State closes Bainbridge group home

Island Bay Family Home loses license;

residents moved.

The state Department of Social and Health Services has revoked the license of Island Bay Family Home – an adult group home located in Lynwood Center – after inspectors recorded numerous violations by management and staff.

Violations included the misapplication of medication and failure to keep certified caregivers on site.

The Emerald Way facility has been closed and its two residents have been relocated. According to a DSHS release, Island Bay Family Home was opened in June 2006, and licensed to Frances Fladoos and Tanjot Bajwa. According to the Office of Administrative Hearings in Olympia, an appeal of the license suspension has been filed by Island Bay Family home. A hearing is scheduled for Jan. 5. The home’s operators could not be contacted by phone or at the facility on Monday.

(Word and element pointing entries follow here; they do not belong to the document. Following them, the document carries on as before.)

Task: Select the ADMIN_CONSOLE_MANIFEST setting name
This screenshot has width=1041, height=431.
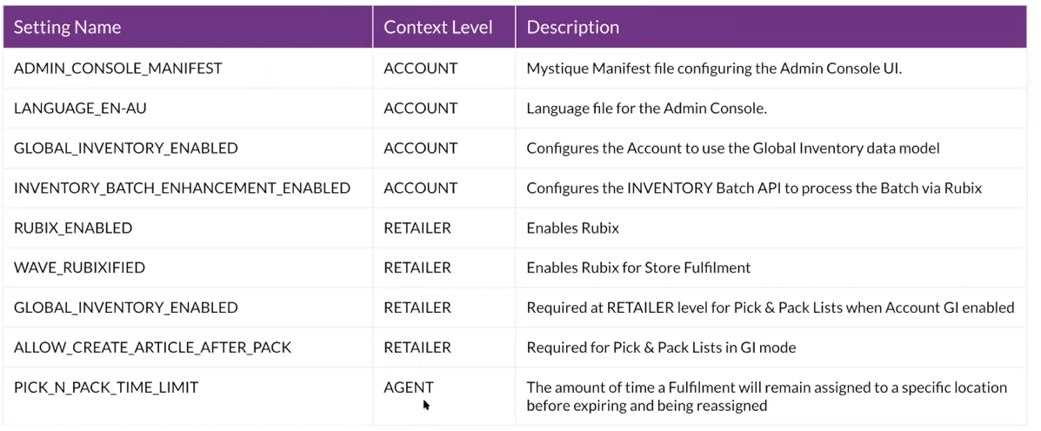Action: click(118, 69)
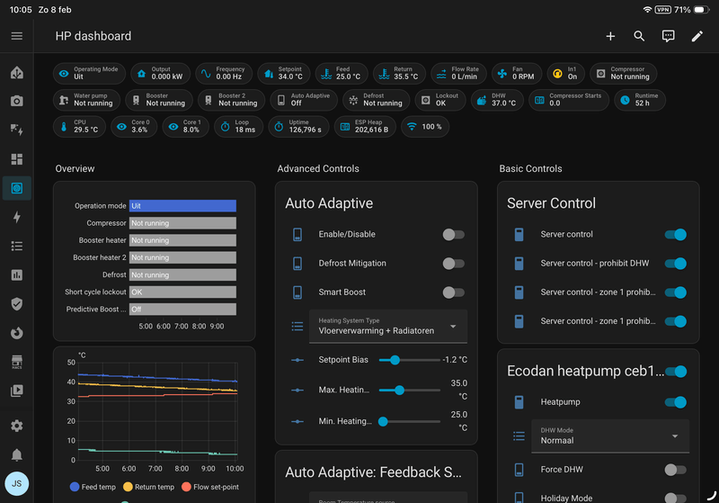Open the settings gear in sidebar
Image resolution: width=719 pixels, height=503 pixels.
[16, 426]
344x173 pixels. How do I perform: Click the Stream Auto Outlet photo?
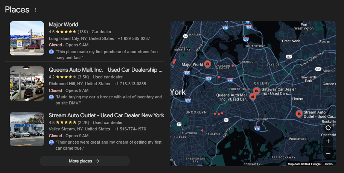(27, 129)
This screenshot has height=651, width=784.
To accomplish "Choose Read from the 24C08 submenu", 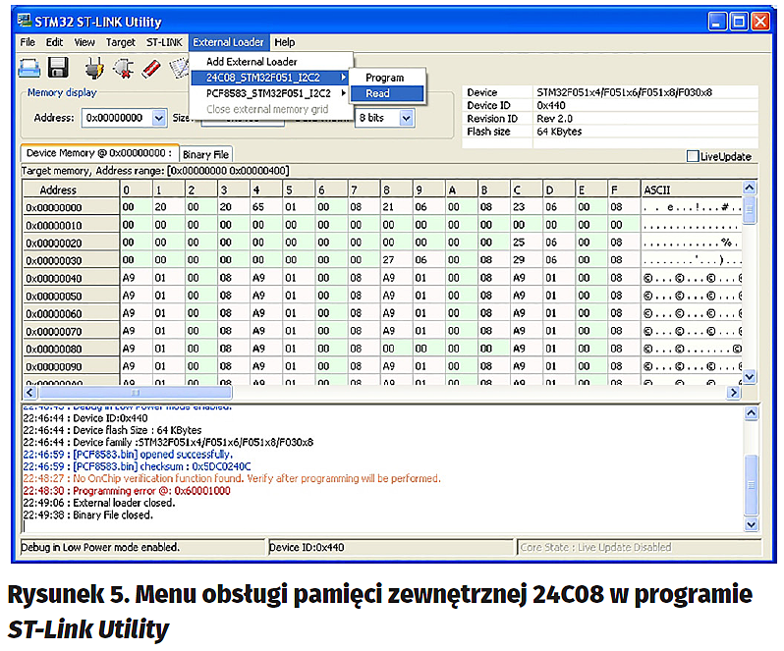I will (378, 93).
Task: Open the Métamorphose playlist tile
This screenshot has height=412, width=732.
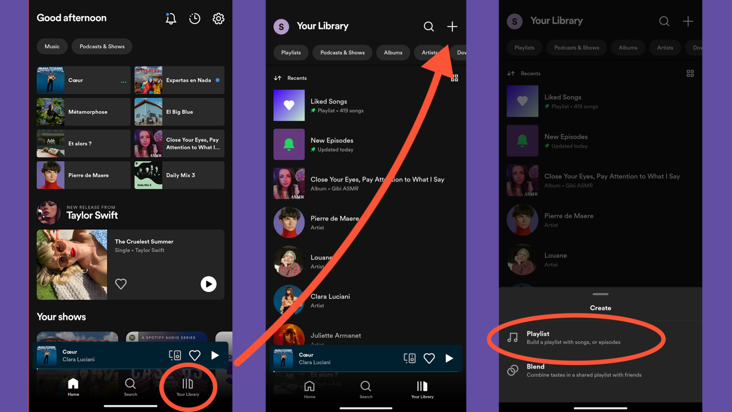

On Oct. 28, inspectors from DSHS visited Island Bay Family Home in response to a complaint regarding financial exploitation, and noted several violations. The home’s license was suspended on Nov. 7. Inspectors returned for monitoring a week later and found that the violations had not been corrected. The decision was then made to remove residents from the home, said Elaine Odom, regional administrator for DSHS Residential Care Services.

“When we went back in we found that nothing had changed, and we had concerns for the safety of the residents,” Odom said.

Those concerns were laid out in a report by inspectors that was submitted to the home on Nov. 14.

According to the report, inspectors found two staff members present at Island Home when they visited on Nov. 13, neither of whom were certified caregivers. The inspectors found the home’s operation wasn’t properly caring for the residents, especially in its application of prescription medications.

“(T)he adult family home failed to have a system in place to ensure these residents got medication as prescribed.” the report said. “This failure put residents at risk of deterioration in their physical and mental health from not receiving medications as prescribed.”

After interviewing the home’s staff and residents, and reviewing its medical logs, inspectors reported that staff had been inconsistent in following prescription instructions, sometimes not administering medication frequently enough or in one instance administering a prescription drug after a physician had ordered that it no longer be used.

One resident had been prescribed anti-seizure medication after being hospitalized in October, but inspectors could find no evidence that the resident had received the medication, which left the resident at risk for further seizures, the report said.

The report said it was unclear which staff members had been administering medications and that the home’s medication logs were not properly updated.

DSHS also cited the home for not cooperating with the inspectors. According to the report, the staff members contacted Nov. 13 told inspectors that they had been instructed not to talk to DSHS representatives and gave conflicting information. Inspectors reported that one of the home’s operators was evasive during phone interviews and said the home’s staff were “(expletive) idiots. They don’t know what they are doing. You need to talk only to me, not to them.”

The report said inspectors contacted the home’s second licensed operator, who told them he was estranged from the business and had not been to the home in months.

According to Odom, Island Bay Family Home had been subject to a string of violations findings and complaints, but the home had been responsive to addressing issues until this Fall. Inspections in March 2007 and March 2008 found the facility deficient in care planning and problems with its medication administration.

In October 2007 DSHS investigated a complaint that the home had not given back personal items belonging to a discharged resident or refunded money owed to the resident.

Odom said the home had been back in compliance with state law before the inspection in October 2008.